Some supporters of President Obama may be worried about how he and the Democrats are going to fare politically, as the problems of ObamaCare continue to escalate, and it looks like the Republicans have a chance to win a majority in the Senate.

But Democrats may not need to worry so much. Republicans may once again come to the rescue of the Democrats, by discrediting themselves and snatching defeat from the very jaws of victory.

The latest bright idea among Republicans inside the Beltway is a new version of amnesty that is virtually certain to lose votes among the Republican base and is unlikely to gain many votes among the Hispanics that the Republican leadership is courting.

One of the enduring political mysteries is how the Republicans can be so successful in winning governorships and control of state legislatures, while failing to make much headway in Washington. Maybe there are just too many clever GOP consultants inside the Beltway.

When it comes to national elections, just what principles do the Republicans stand for? It is hard to think of any, other than their hoping to win elections by converting themselves into Democrats lite. But voters who want what the Democrats offer can vote for the real thing, rather than Johnny-come-lately imitations.

Listening to discussions of immigration laws and proposals to reform them is like listening to something out of “Alice in Wonderland.”

Immigration laws are the only laws that are discussed in terms of how to help people who break them. One of the big problems that those who are pushing “comprehensive immigration reform” want solved is how to help people who came here illegally and are now “living in the shadows” as a result.

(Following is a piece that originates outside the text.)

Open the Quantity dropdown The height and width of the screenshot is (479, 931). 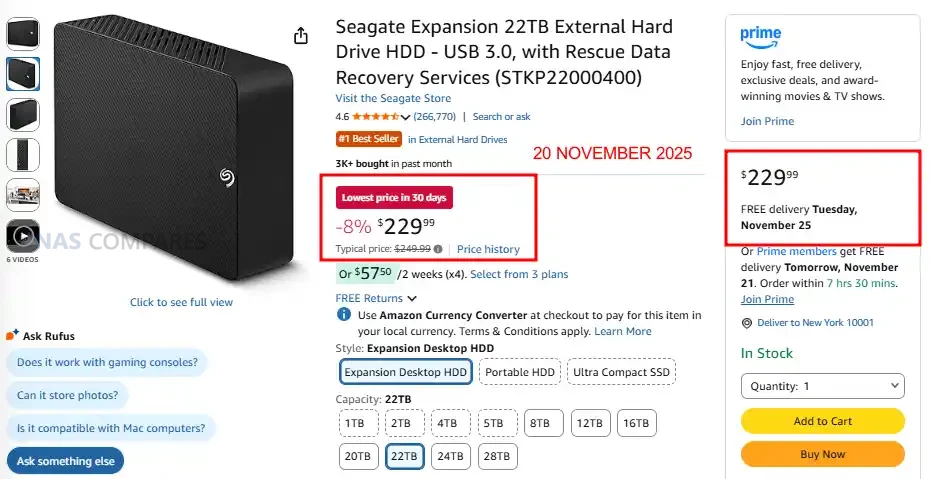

What about embezzlers or burglars who are “living in the shadows” in fear that someone will discover their crimes? Why not “reform” the laws against embezzlement or burglary, so that such people can also come out of the shadows?

Almost everyone seems to think that we need to solve the problem of the children of illegal immigrants, because these children are here “through no fault of their own.” Do people who say that have any idea how many millions of children are living in dire poverty in India, Africa or other places “through no fault of their own,” and would be better off living in the United States?

Do all children have some inherent right to live in America if they have done nothing wrong? If not, then why should the children of illegal immigrants have such a right?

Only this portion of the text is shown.